The article describes the results of a University of Navarra, Spain study involving 10,000-plus healthy, depression-free Spaniards. Participants reported dietary intake on a questionnaire and scores were assessed on consumption of fats (saturated and unsaturated), fruits, veggies, dairy products, meat, fish and cereals and alcohol intake. Lower values were assigned to healthier foods and higher values to unhealthy ones. Want to guess the results? Those who had high scores developed more depression.

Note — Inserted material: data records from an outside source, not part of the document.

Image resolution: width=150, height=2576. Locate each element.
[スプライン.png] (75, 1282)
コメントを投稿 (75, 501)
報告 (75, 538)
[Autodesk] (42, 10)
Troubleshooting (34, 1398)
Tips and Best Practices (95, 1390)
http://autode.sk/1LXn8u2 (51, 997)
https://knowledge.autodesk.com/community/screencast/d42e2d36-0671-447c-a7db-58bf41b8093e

The food mood connection? It’s mostly about serotonin. Monounsaturated fats seem to enhance how serotonin (a major neurotransmitter and mood-regulator which modulates intense emotions and may help you sleep better) binds to brain receptors, keeping more of it in your system. This is exactly how some anti-depressants work. Vitamin B6 and folate, found in vegetables, fruits, legumes and nuts all contain nutrients which convert tryptophan into serotonin. One other finding from another study mentioned in the article: Omega-3s in fatty fish and fish-oil “were found to significantly boost the effects of antidepressant medication among patients who were otherwise healthy.” Makes sense, as Omega-3s “play a key role in the workings of neurons in the brain.”

Okay, enough science. My point is that although you can’t help having a biological depression, you can impact your mood by what you eat—or don’t eat. If you’re depression prone, make sure you’re eating foods with folate, Omega-3s and B vitamins (or take them in supplement form) to help keep you out of the doldrums.